We were only a few miles away from Summit riding through the Westlake bikepath/parking lot towards Magnolia. Nice night that it was, I was enjoying goofing around on my bike, bunny hopping over the wide pyramid-shaped speed bumps in the parking lot as I’ve done at least 50, if not 100 times before. This time, however, luck was not on my side. I don’t remember crashing, but from what Robert told me and from what I can piece together, as I landed on the far side of one of the speed bumps, my front fender somehow got sucked up into the front wheel. It quickly folded and wedged itself into the fork crown and stopped my wheel instantly, sending me over the bars. This must have happened really fast, because I’ve taken my fair share of tumbles off the bike thanks to cyclocross and have gotten pretty good about falling on my back and/or shoulder.
This time, however, I landed pretty much directly on my helmet, forehead, and face. I’m pretty sure Robert said I was unconscious or at least totally incoherent for several minutes. In his words it was “really scary to see.” I owe a huge thanks to Robert, Chris, Andrew, and Chuck, who sprung into action, called an ambulance for me, called Becky to let her know I was headed to Harbor View hospital, and had the foresight to lock up my bike on a rack near the crash site.
I don’t really remember the ambulance ride or my first few hours in the hospital. I just have these hazy, dark images of an EMT telling me I was headed to Harbor View and the ER doctors loading me up into the Cat Scan machine. Once I came to, however, it was just a waiting game for my cat scan and blood test results to come back. I’m very happy to report that all my tests came back negative, i.e. no internal bleeding, no broken bones, no swelling of the brain, etc. I just had a big ol’ concussion, a gash in my eyebrow that required a few stitches, a nice shiner, and a few scrapes and bruises on the body.

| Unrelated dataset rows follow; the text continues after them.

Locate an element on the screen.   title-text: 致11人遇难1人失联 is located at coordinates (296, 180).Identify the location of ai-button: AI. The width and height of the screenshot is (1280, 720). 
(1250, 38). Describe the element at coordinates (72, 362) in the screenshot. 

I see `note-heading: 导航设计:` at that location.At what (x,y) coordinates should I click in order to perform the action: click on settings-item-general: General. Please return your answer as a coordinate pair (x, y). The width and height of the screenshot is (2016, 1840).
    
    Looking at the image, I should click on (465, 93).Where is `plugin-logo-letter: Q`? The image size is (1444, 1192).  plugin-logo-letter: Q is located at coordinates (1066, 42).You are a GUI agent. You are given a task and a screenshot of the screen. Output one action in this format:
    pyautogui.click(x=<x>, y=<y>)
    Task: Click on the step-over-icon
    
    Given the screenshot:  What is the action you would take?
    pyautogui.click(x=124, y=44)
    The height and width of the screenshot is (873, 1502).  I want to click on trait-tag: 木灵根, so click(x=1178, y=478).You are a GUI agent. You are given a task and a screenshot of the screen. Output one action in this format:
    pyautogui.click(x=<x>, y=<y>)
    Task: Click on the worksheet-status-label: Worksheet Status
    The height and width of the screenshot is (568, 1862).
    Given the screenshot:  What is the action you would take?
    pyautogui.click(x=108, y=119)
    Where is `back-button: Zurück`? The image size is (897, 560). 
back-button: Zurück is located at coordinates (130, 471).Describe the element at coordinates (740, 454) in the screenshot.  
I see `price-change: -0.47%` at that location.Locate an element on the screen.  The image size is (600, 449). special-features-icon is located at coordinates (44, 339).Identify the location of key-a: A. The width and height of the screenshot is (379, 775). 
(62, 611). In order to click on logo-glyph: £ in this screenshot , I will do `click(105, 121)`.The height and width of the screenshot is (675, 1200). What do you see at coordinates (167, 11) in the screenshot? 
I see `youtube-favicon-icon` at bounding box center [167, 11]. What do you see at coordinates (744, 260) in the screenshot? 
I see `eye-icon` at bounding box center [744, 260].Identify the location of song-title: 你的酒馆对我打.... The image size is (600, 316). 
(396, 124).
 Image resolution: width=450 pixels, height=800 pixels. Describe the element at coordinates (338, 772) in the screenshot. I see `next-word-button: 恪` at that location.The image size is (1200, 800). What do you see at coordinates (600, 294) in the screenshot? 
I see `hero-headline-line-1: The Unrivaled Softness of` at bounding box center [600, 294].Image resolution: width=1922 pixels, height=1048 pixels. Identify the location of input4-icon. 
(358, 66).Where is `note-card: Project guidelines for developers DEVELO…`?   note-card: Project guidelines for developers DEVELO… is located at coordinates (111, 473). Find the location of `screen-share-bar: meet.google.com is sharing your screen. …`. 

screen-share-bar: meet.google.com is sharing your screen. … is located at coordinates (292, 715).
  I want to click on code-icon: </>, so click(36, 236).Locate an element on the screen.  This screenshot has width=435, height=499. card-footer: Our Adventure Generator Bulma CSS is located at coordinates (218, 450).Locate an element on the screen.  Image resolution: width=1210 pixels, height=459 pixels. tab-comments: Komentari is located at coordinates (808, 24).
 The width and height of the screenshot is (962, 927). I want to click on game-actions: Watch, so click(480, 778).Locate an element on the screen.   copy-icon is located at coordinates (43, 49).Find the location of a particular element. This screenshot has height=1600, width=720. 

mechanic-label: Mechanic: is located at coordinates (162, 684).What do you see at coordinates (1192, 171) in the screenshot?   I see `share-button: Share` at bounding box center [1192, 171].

My helmet definitely saved me from some significantly worse injuries. I have no doubt about that. I think a lot of equally, if not more, important bike infrastructure and safety issues often get overshadowed by the helmet debate (a conversation for a different time). But, I personally choose to always wear a helmet and I’m glad I do.
After a boring several hour wait, the ER doctors finally gave me the OK to go home and removed my IV and heart rate monitors. Becky and the social worker helped me gather my things, though unfortunately, my favorite blue plaid shirt was lost in the shuffle and nowhere to be found. A worthy sacrifice for my relatively clean bill of health, I think. We met friends Dan, Whitney, and Charlie in the lobby where they’d been kind enough to come by and wait. Dan had driven over and graciously drove Becky and me to pick up my bike on Westlake, then dropped us off at home.
It was almost 1am when we got home and neither of us had eaten any dinner. In an act of desperation, we ordered a pizza from the nearby Dominos. Terrible pizza has never tasted so good.
I took Friday off work and spent the majority of the day laying in bed with a terrible headache, a fuzzy mind, and a sore body. Though I was slightly more active through the weekend, I found myself taking tons of naps, and going to bed really early.
Monday I felt good enough to go to work, but still had a persistent headache and didn’t feel completely clear-headed.
It’s now been a week since the accident and I feel fine. The headaches are all gone, I’m thinking clearly, my body is no longer sore at all. The only reminders are some scabs, the last remnants of my black eye, and the exhaustion. My energy levels are fine during the day, but by the time 10pm rolls around, I’m complete wiped out. It’s a clear sign that my body and mind still have recovering to do, which is why I’m still taking time off the bike (and from other real physical activity as well).
I find myself itching to get back on the bike and ride. I can’t remember the last time I went a whole week without exercising in some fashion or another. But I know in the long run it’ll be far better to be patient and recovering fully, rather than tiring myself out too soon.